Aim of the task:
Pictures are to be dropped, and only the lines from the one containing "This screenshot has width=1213, height=640." through the end of the data below are to be reproduced as written.

Pixel coordinate grounding data:
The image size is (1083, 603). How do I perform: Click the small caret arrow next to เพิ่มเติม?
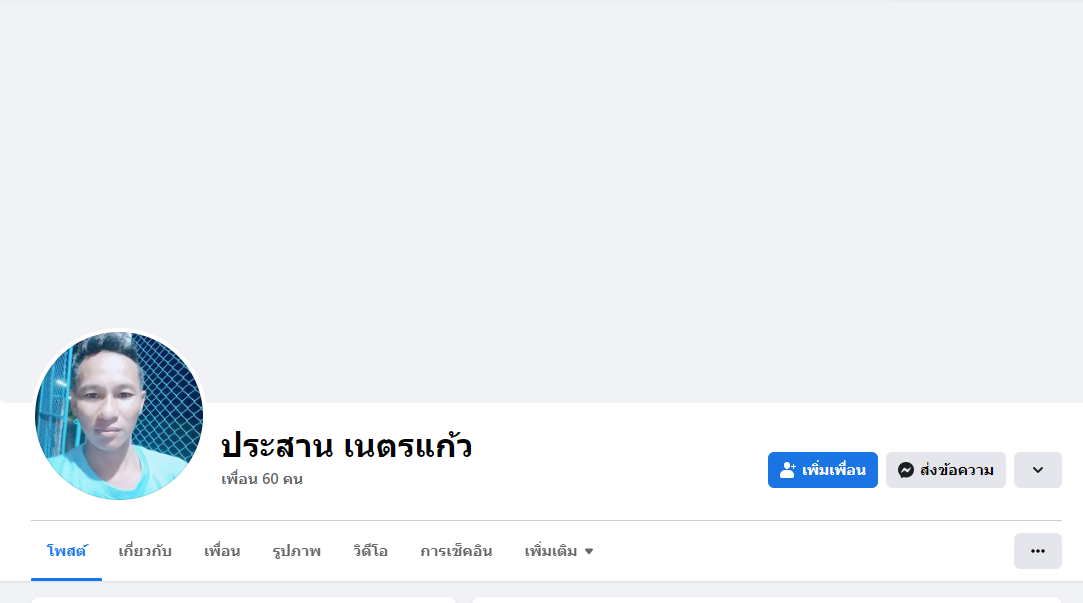(x=589, y=551)
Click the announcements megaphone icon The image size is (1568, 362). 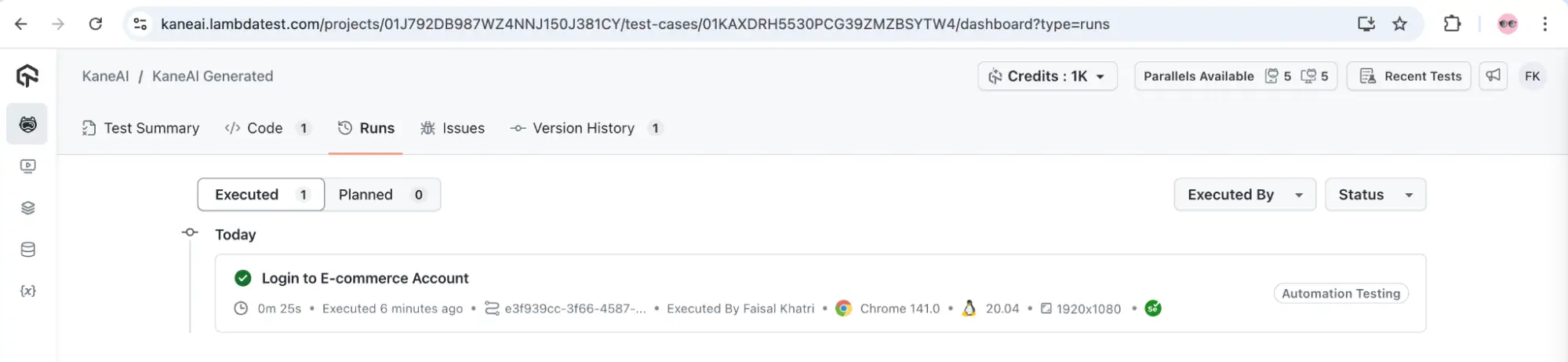click(1493, 76)
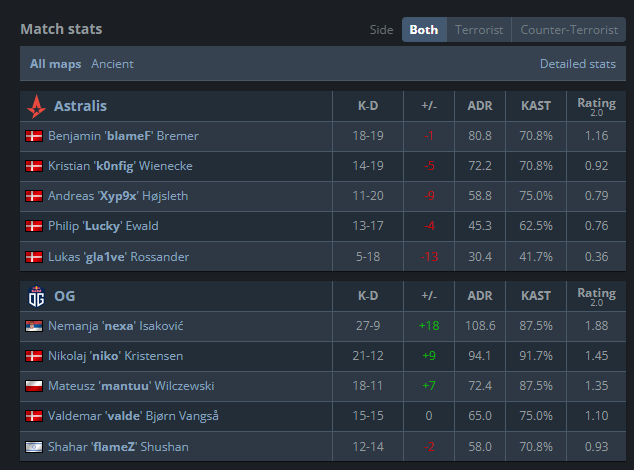Image resolution: width=634 pixels, height=470 pixels.
Task: Select the Both side filter
Action: [x=424, y=30]
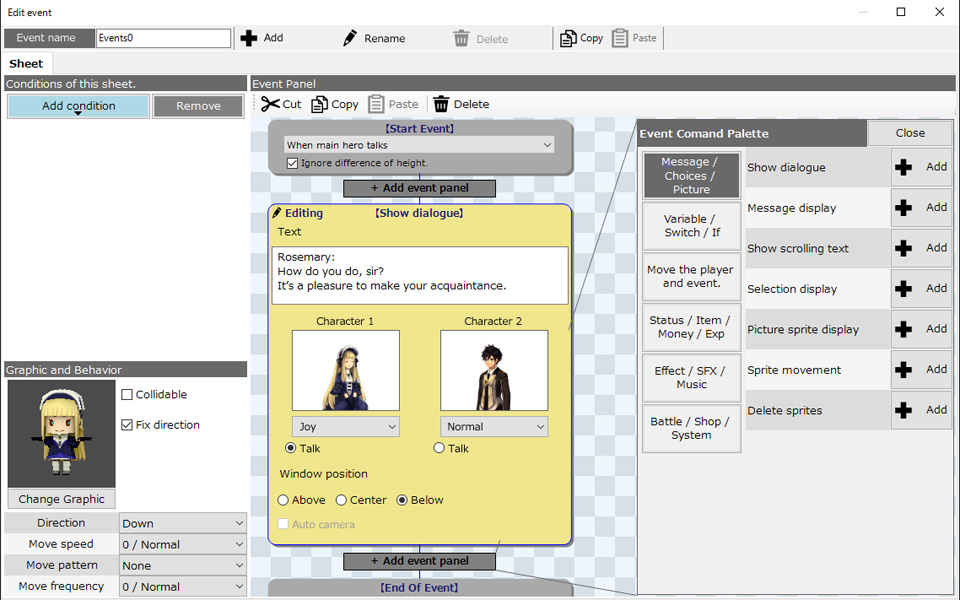Click the Change Graphic button

[61, 499]
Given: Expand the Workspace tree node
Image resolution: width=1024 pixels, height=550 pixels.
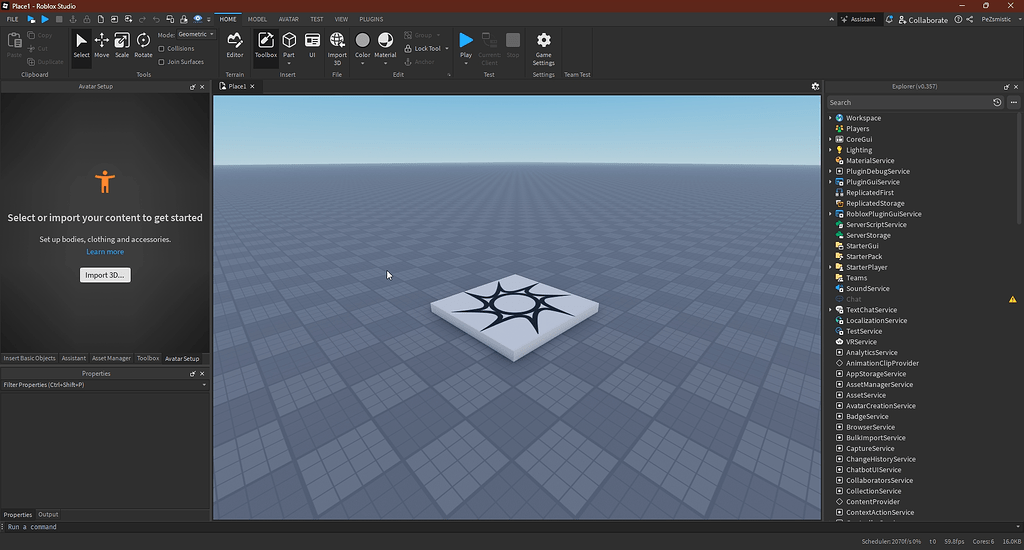Looking at the screenshot, I should (830, 118).
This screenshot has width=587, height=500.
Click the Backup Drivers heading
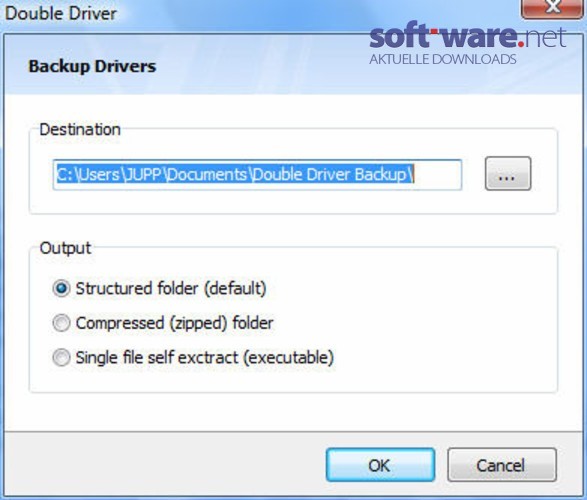(92, 67)
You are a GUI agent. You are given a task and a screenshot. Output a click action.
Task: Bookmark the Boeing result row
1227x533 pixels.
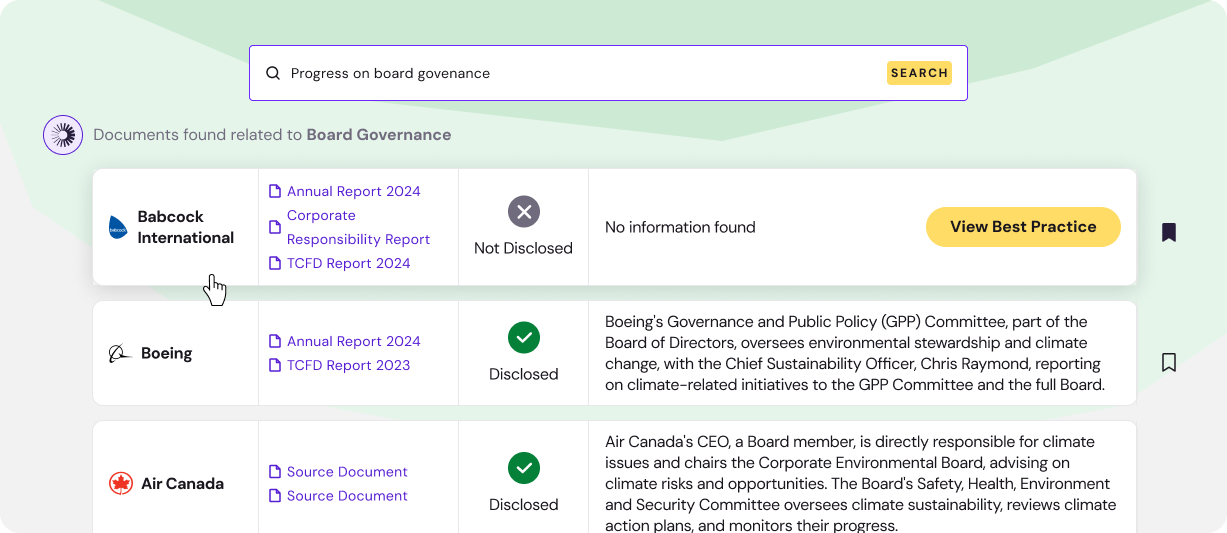(1168, 362)
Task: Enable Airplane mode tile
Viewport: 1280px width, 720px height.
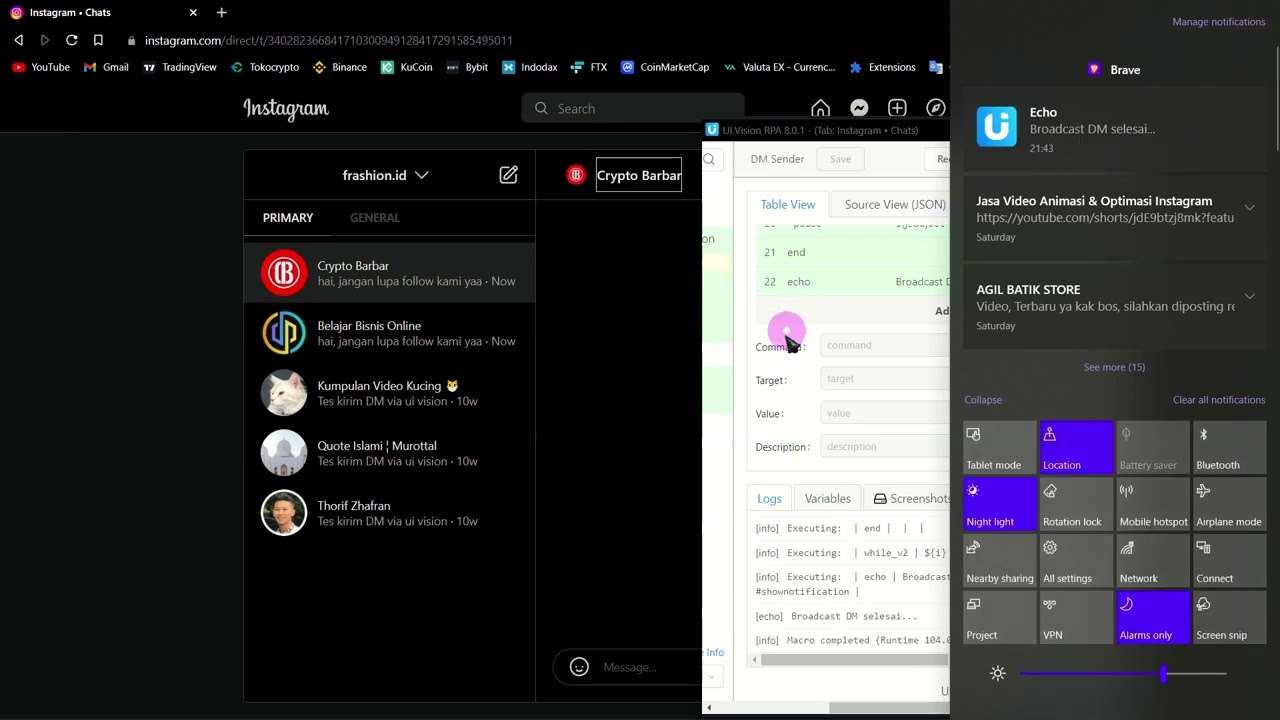Action: [x=1230, y=504]
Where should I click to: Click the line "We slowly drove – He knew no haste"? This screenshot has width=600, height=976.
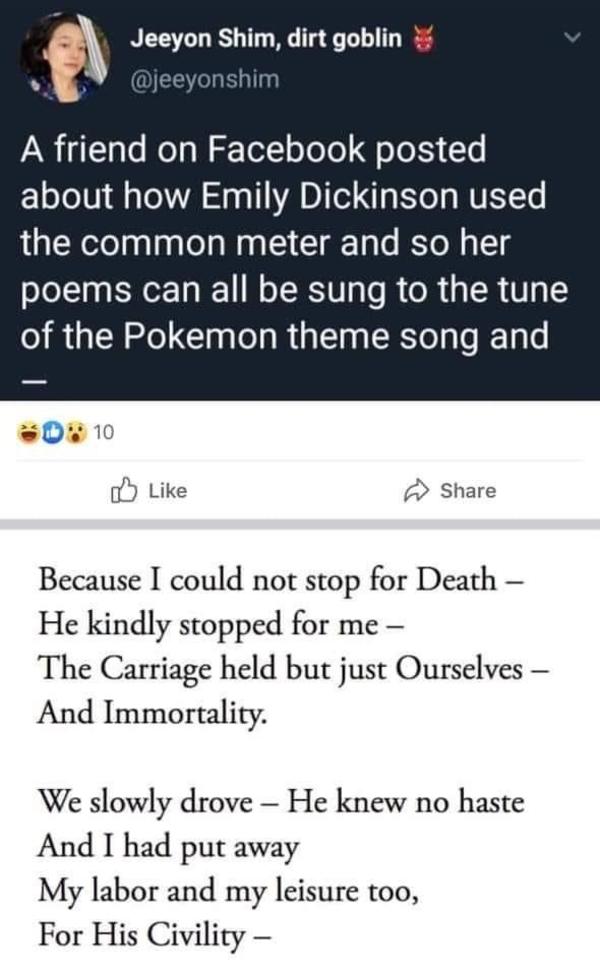pyautogui.click(x=279, y=800)
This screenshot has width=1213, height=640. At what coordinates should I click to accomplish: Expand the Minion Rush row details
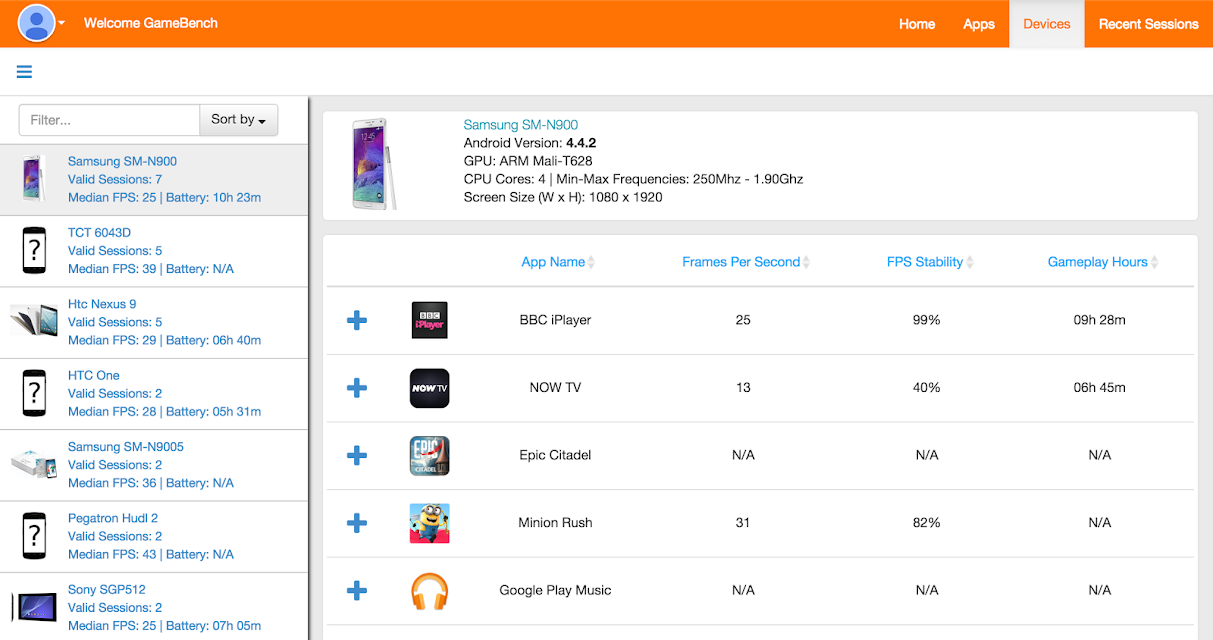pyautogui.click(x=357, y=523)
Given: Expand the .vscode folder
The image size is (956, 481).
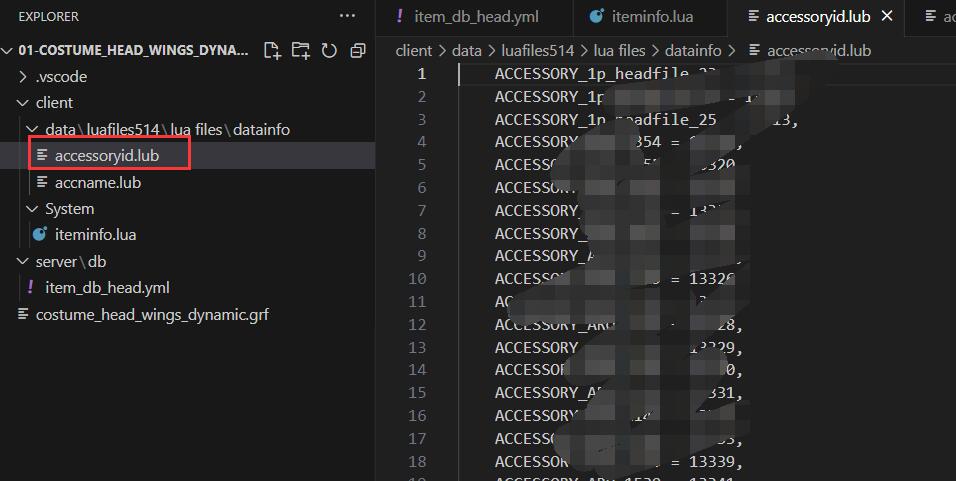Looking at the screenshot, I should coord(24,77).
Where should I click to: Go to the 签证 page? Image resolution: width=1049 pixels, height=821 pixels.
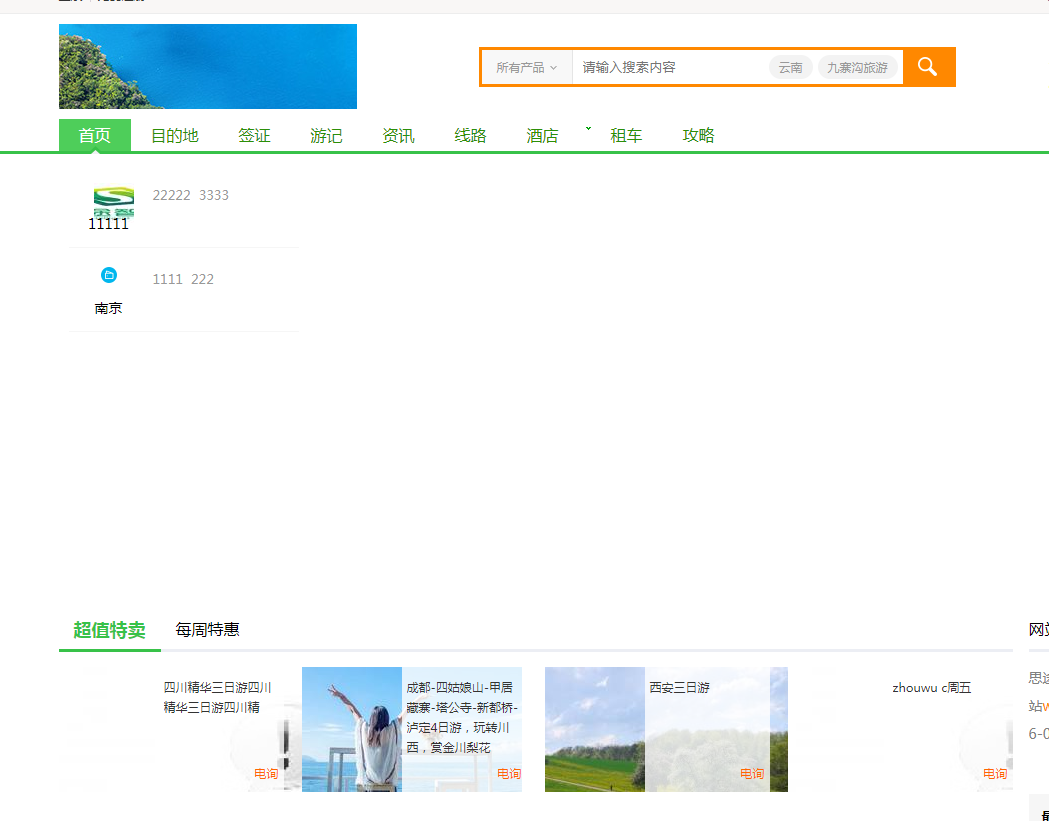pyautogui.click(x=254, y=136)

Response for this exercise:
This screenshot has width=1213, height=640. At what coordinates should I click to accomplish: Expand the Minion Rush row details
pyautogui.click(x=357, y=523)
Given: Expand the .vscode folder
The image size is (956, 481).
Looking at the screenshot, I should coord(24,77).
Where should I click to: Go to the 签证 page? Image resolution: width=1049 pixels, height=821 pixels.
pyautogui.click(x=254, y=136)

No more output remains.